## WHAT THIS EXERCISE ASKS
[1] Answer these questions from the coffee and caffeine passage, one answer per line:
(a) Which three conditions showed significant reductions with caffeine intake in the meta-analysis shown in Figure 4?
(b) How many women took part in the prospective study on depression, and for how many years were they followed?
(c) Was decaffeinated coffee associated with depression risk?
[2] Reproduce the coffee and caffeine passage word for word, from "Figure 4: Caffeine" up to and including "caffeinated coffee consumption.".
[3] In one to three sentences, explain what the coffee and caffeine passage says may account for coffee's neuro-protective effect.

## EXTRACT PROVIDED
Additionally, a recent meta-analysis addressing this topic suggested that coffee and caffeine intake may reduce risk of dementia.1 (Figure 4) The neuro-protective effect of coffee may be mediated by antioxidant capacity and increased insulin sensitivity.
Figure 4: Caffeine intake was associated with significant reductions in Alzheimer's disease, dementia, and mild cognitive impairment in this meta-analysis.1
Available date suggest that there is a significant inverse association between coffee consumption and depression and/or suicide94-98. A recently published prospective study98 of 50,739 women who were followed for 10 years showed that compared to consuming 1 or less cup of caffeinated coffee per week, the multivariate relative risk of depression was 0.85 (95% confidence interval, 0.75-0.95) for those consuming 2 to 3 cups per day and 0.80 (0.64-0.99; P for trend <.001) for those consuming 4 cups per day or more. Decaffeinated coffee was not associated with depression risk. Authors concluded that depression risk decreases with increasing caffeinated coffee consumption.

## DATA TO EXAMINE

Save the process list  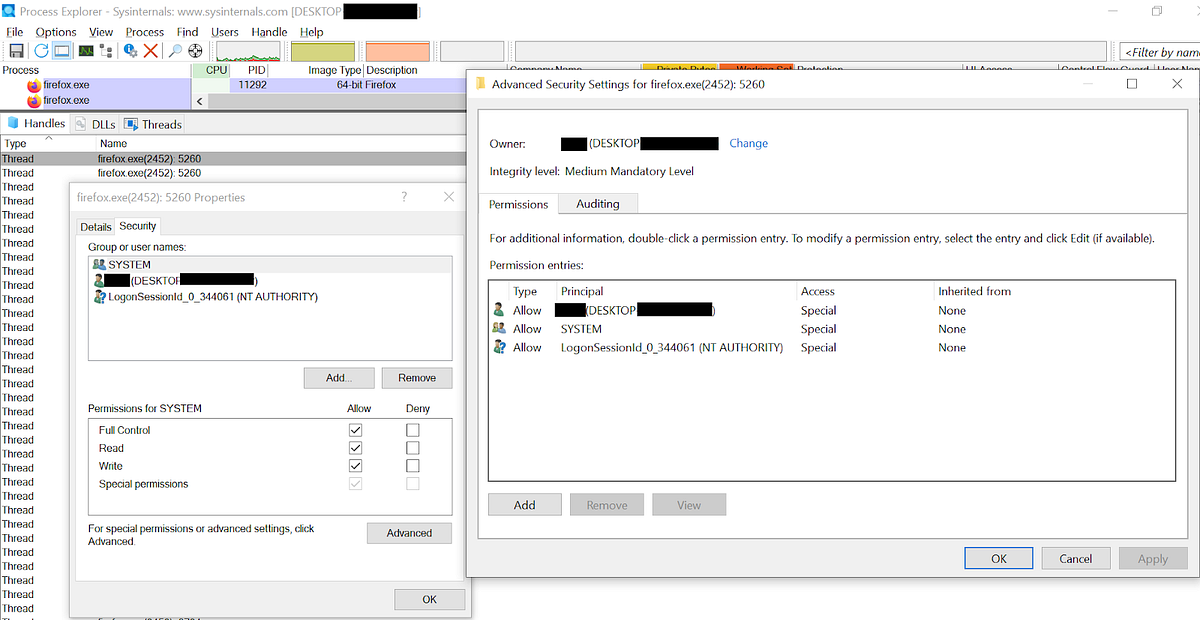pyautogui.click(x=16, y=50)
---
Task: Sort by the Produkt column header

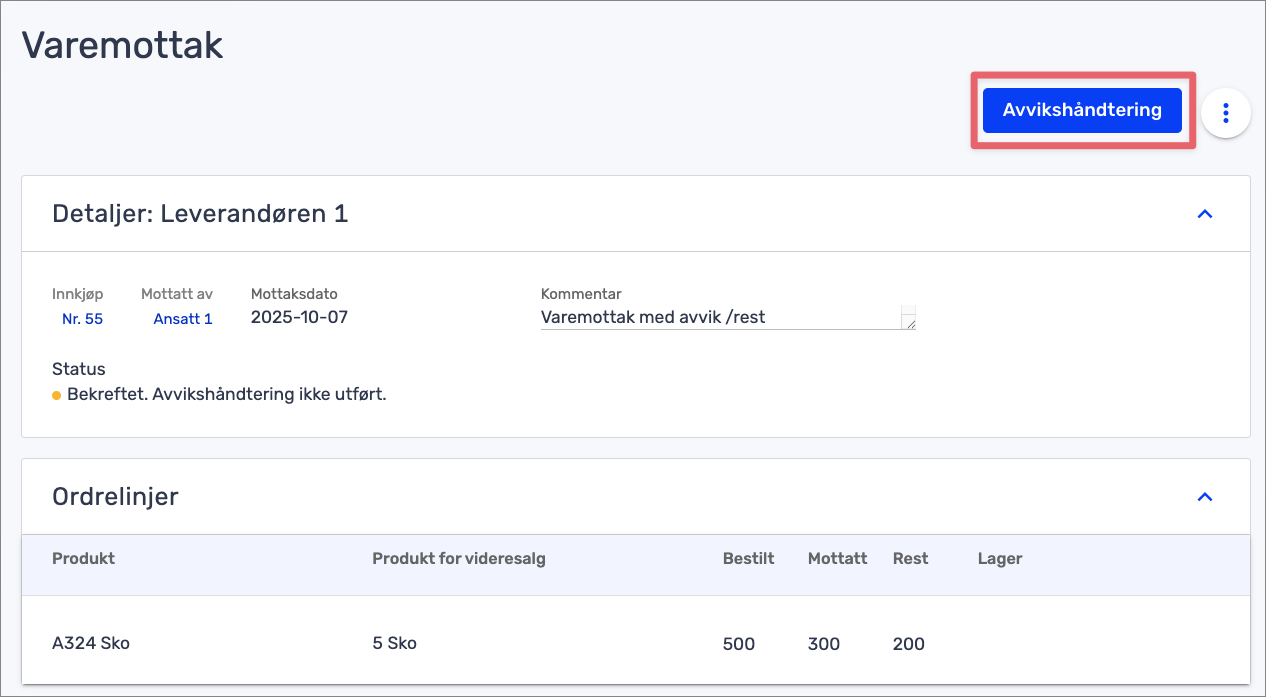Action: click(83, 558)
* * *
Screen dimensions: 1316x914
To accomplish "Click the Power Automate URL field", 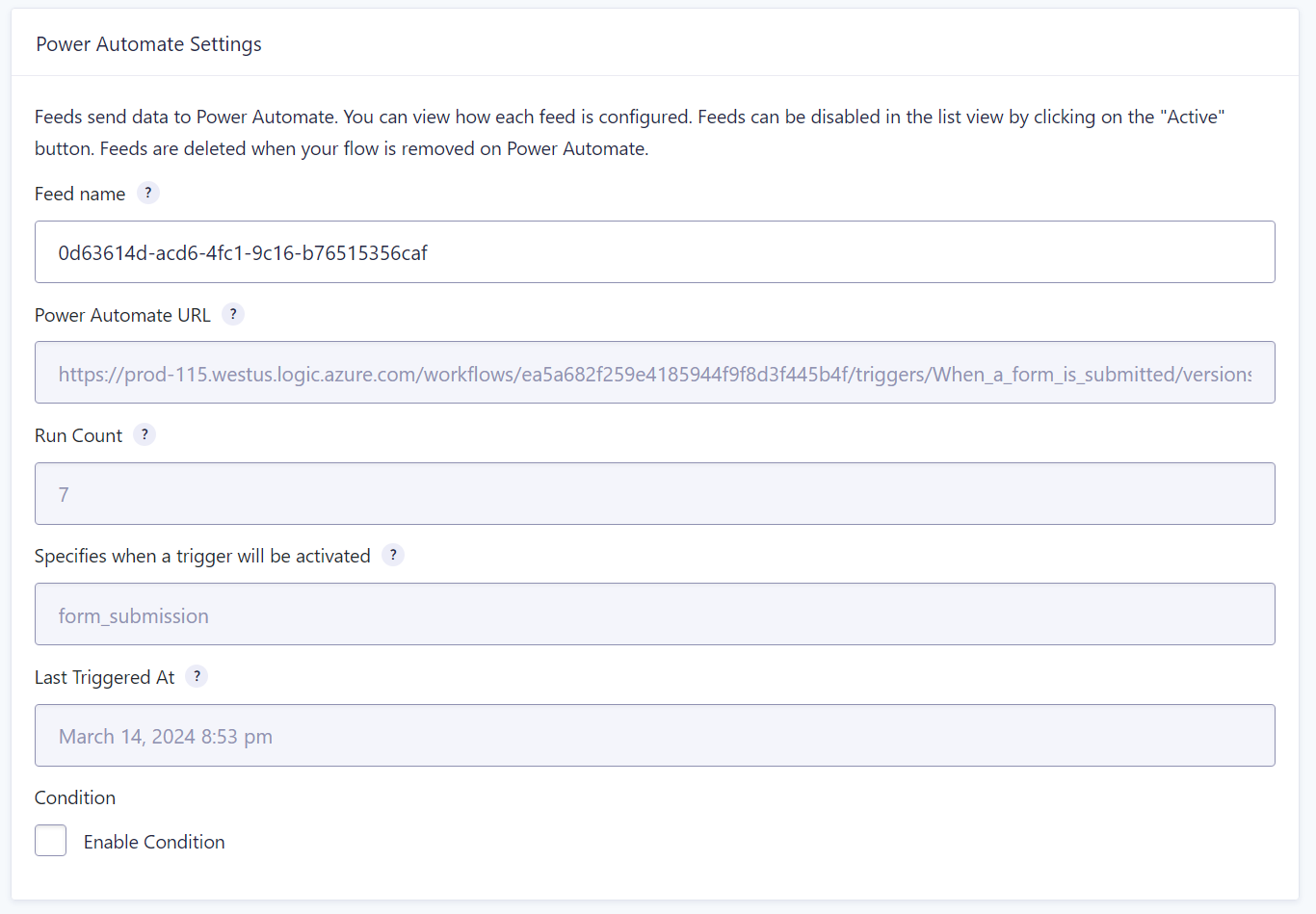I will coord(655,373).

## SOLUTIONS BY TASK
[1]
(a) Alzheimer's disease, dementia, and mild cognitive impairment
(b) 50,739 women, followed for 10 years
(c) No

[2]
Figure 4: Caffeine intake was associated with significant reductions in Alzheimer's disease, dementia, and mild cognitive impairment in this meta-analysis.1
Available date suggest that there is a significant inverse association between coffee consumption and depression and/or suicide94-98. A recently published prospective study98 of 50,739 women who were followed for 10 years showed that compared to consuming 1 or less cup of caffeinated coffee per week, the multivariate relative risk of depression was 0.85 (95% confidence interval, 0.75-0.95) for those consuming 2 to 3 cups per day and 0.80 (0.64-0.99; P for trend <.001) for those consuming 4 cups per day or more. Decaffeinated coffee was not associated with depression risk. Authors concluded that depression risk decreases with increasing caffeinated coffee consumption.

[3] The neuro-protective effect of coffee may be mediated by its antioxidant capacity and by increased insulin sensitivity.